TECHNICAL FIELDEmbodiments of the present disclosure relate to a medical diagnostic system. In a particular exemplary embodiment, the present disclosure relates to a system and method for detecting a neurobehavioral disorder, such as attention deficit hyperactivity disorder (ADHD).
DESCRIPTION OF RELATED ARTADHD is one of the most prevalent pediatric neurodevelopmental diseases in children, and the primary features of ADHD include inattention and hyperactive-impulsive behavior. According to a national parent survey conducted in 2016, the projected number of children diagnosed with ADHD in the United States alone is approximately 6.1 million, representing about 9.4% of all children between the ages of 2 and 17. Specifically, approximately 0.4 million children between the ages of 2 and 5, approximately 2.4 million children between the ages of 6 and 11, and approximately 3.3 million children between the ages of 12 and 17 belong to this group and suffer from the ADHD symptoms.
ADHD symptoms generally appear before the age of 12, and in some children, they are noticeable as early as 3 years of age. ADHD symptoms can be mild, moderate, or severe, and they may continue into adulthood. Children with ADHD may also suffer low self-esteem, strained relationships, and poor academic achievement. Although the severity of the ADHD symptoms may reduce as they become older, some people may never fully recover from the ADHD symptoms.

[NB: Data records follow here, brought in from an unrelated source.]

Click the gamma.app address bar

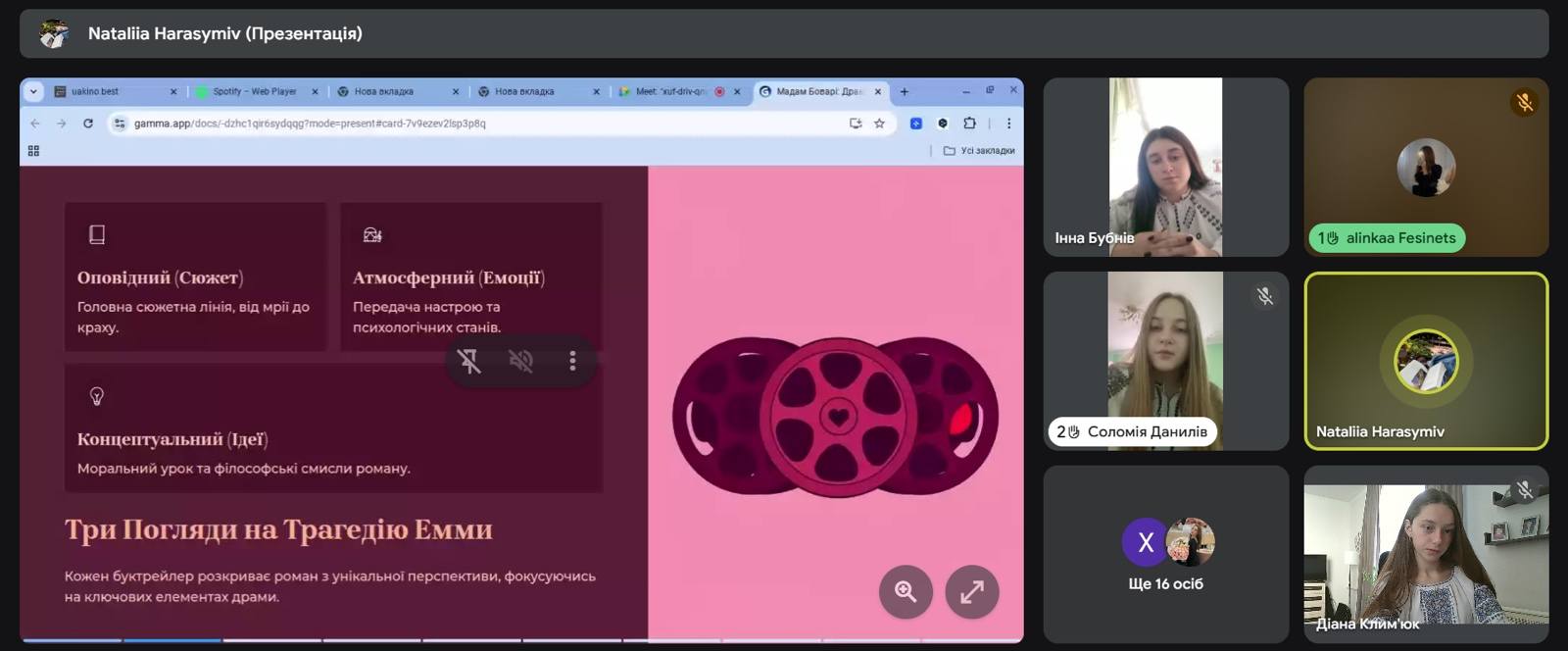click(470, 124)
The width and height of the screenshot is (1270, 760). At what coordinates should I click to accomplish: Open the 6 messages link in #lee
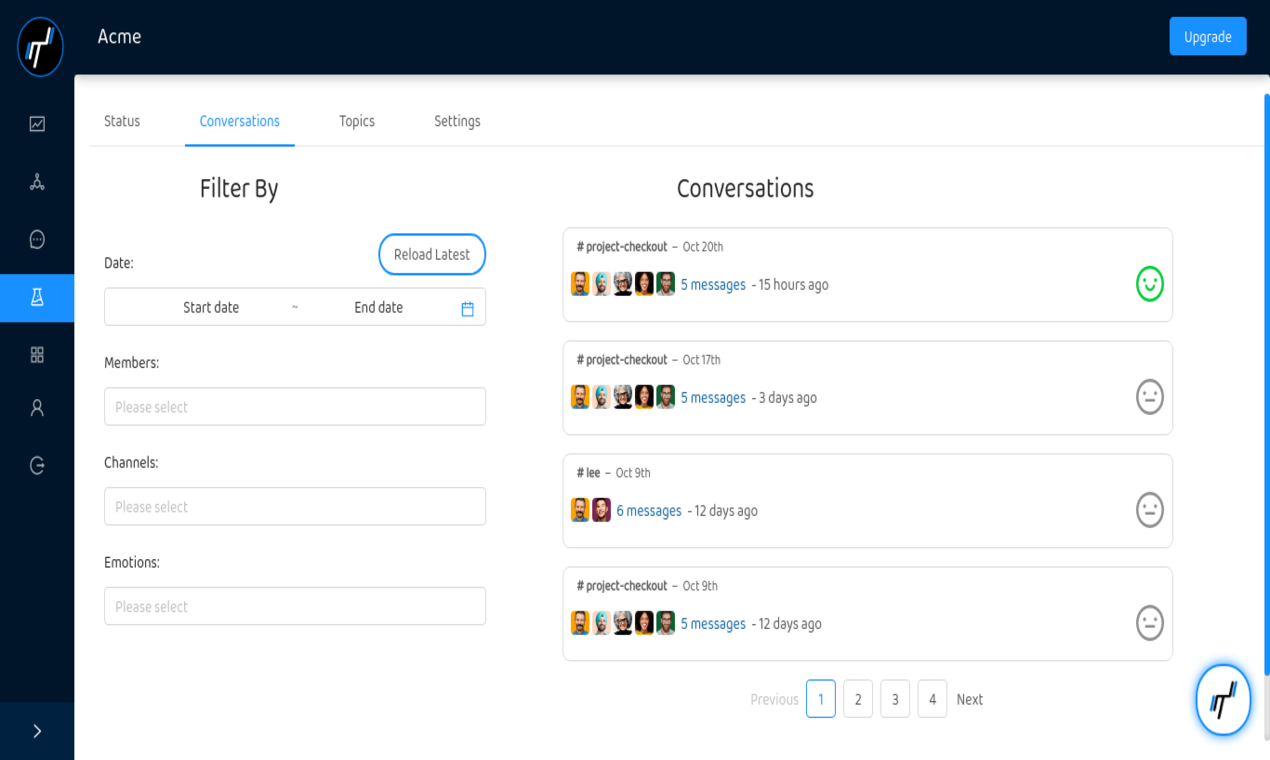click(x=648, y=510)
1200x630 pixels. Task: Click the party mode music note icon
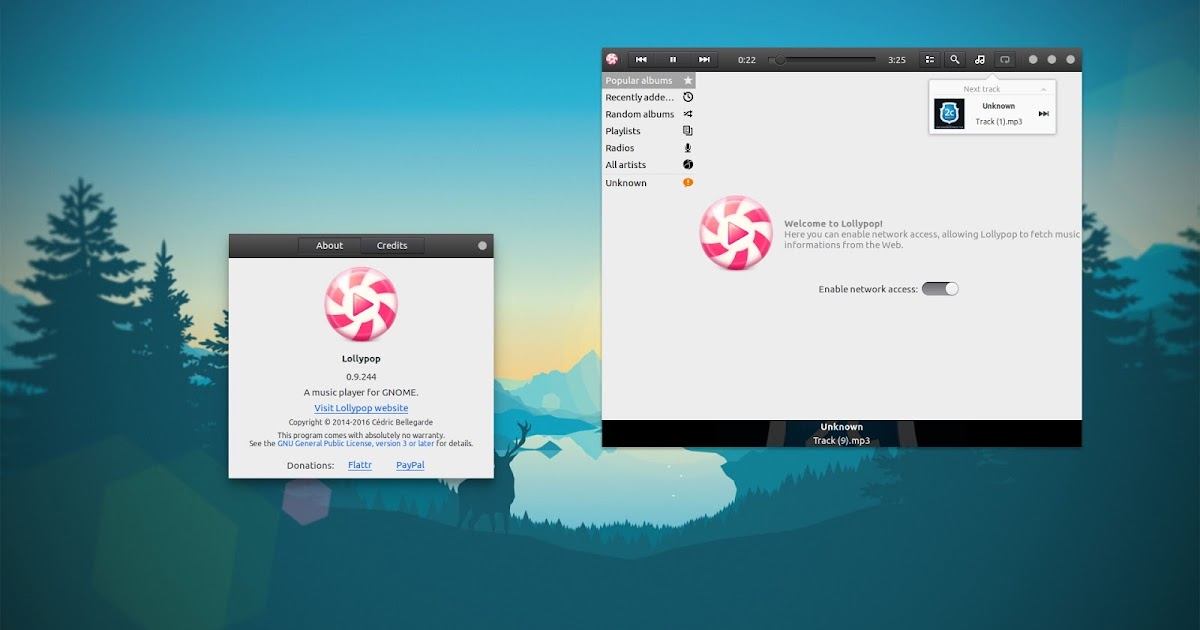pos(981,59)
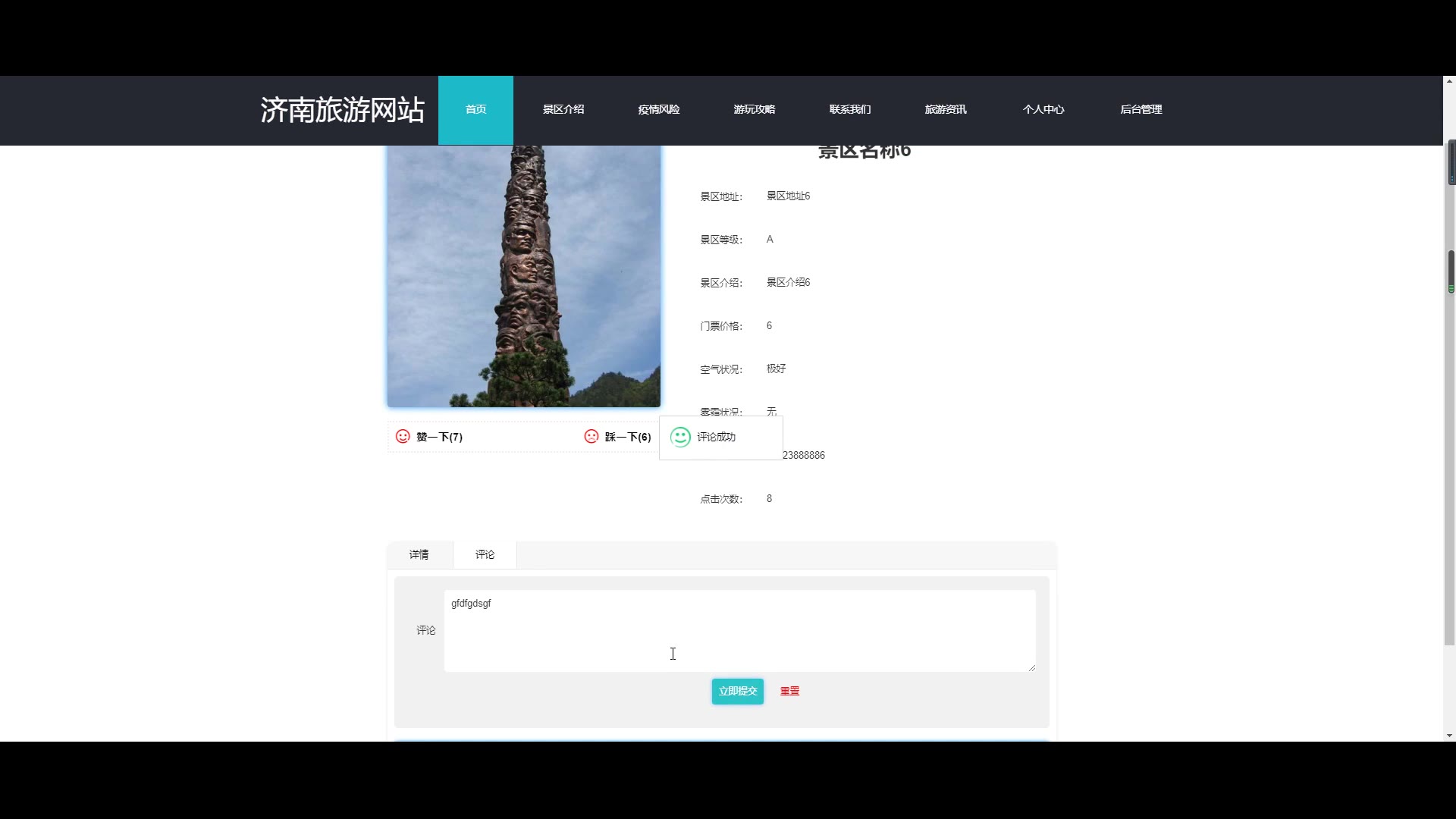Open the 首页 home menu
1456x819 pixels.
(475, 109)
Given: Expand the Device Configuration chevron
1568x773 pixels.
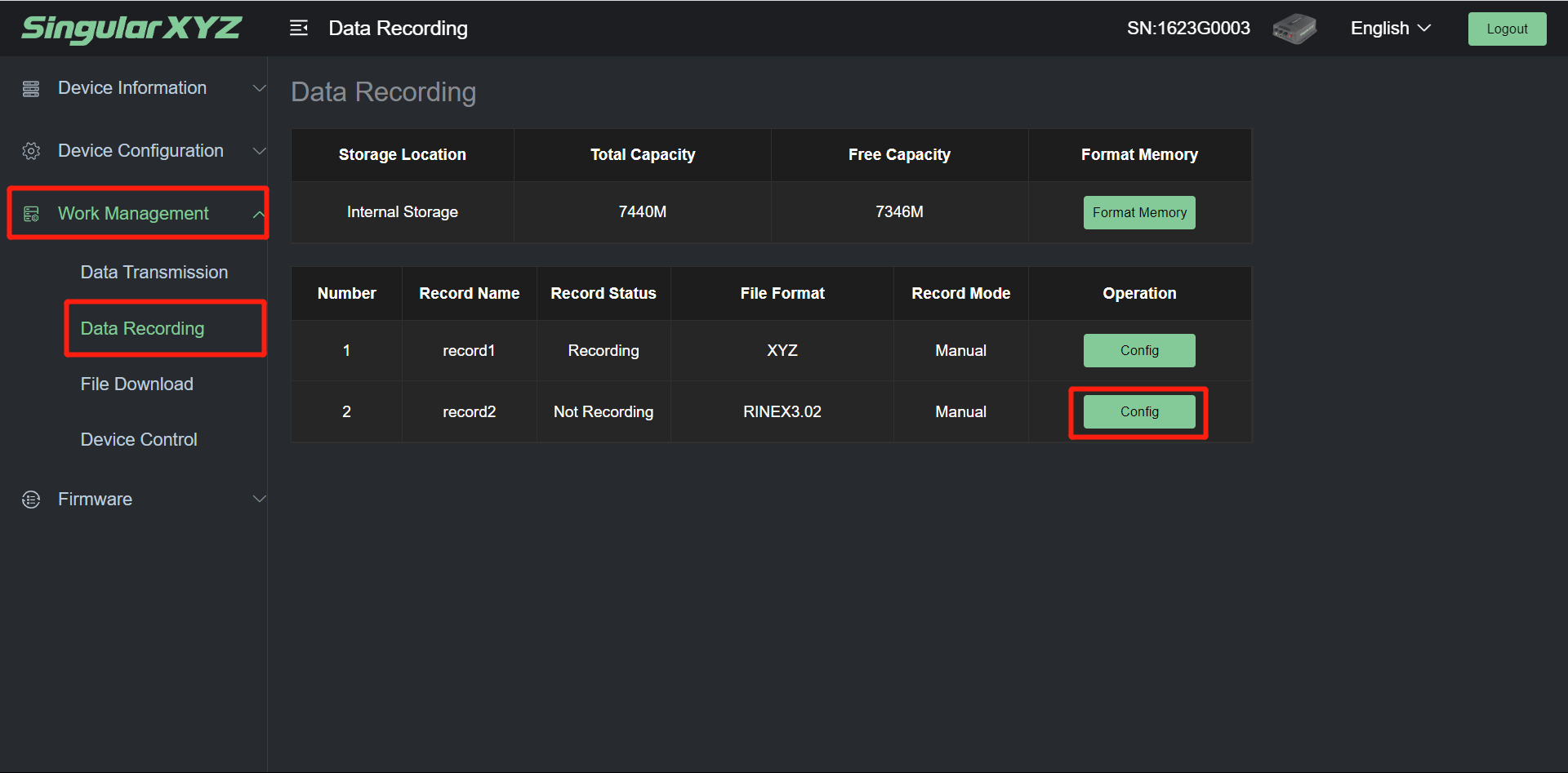Looking at the screenshot, I should point(259,151).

To treat the ADHD symptoms, medications as well as behavioral and developmental interventions can be used. While these treatments may not fully cure ADHD, they can significantly reduce the severity of the ADHD symptoms and help patients to effectively cope with the disease to improve the quality of their lives. Further, early detection and treatment can have a significant impact on the treatment result.
Currently, however, there is no simple, straightforward method for accurately diagnosing ADHD. Physicians and specialists generally use a variety of detailed assessment methods, often involving gathering and examining of detailed information from multiple sources, conducting physical, cognitive and/or behavioral tests, and interviewing patients and their family members. Therefore, there is a need for a simple diagnostic method that can detect ADHD faster and more accurately than the currently available diagnostic methods.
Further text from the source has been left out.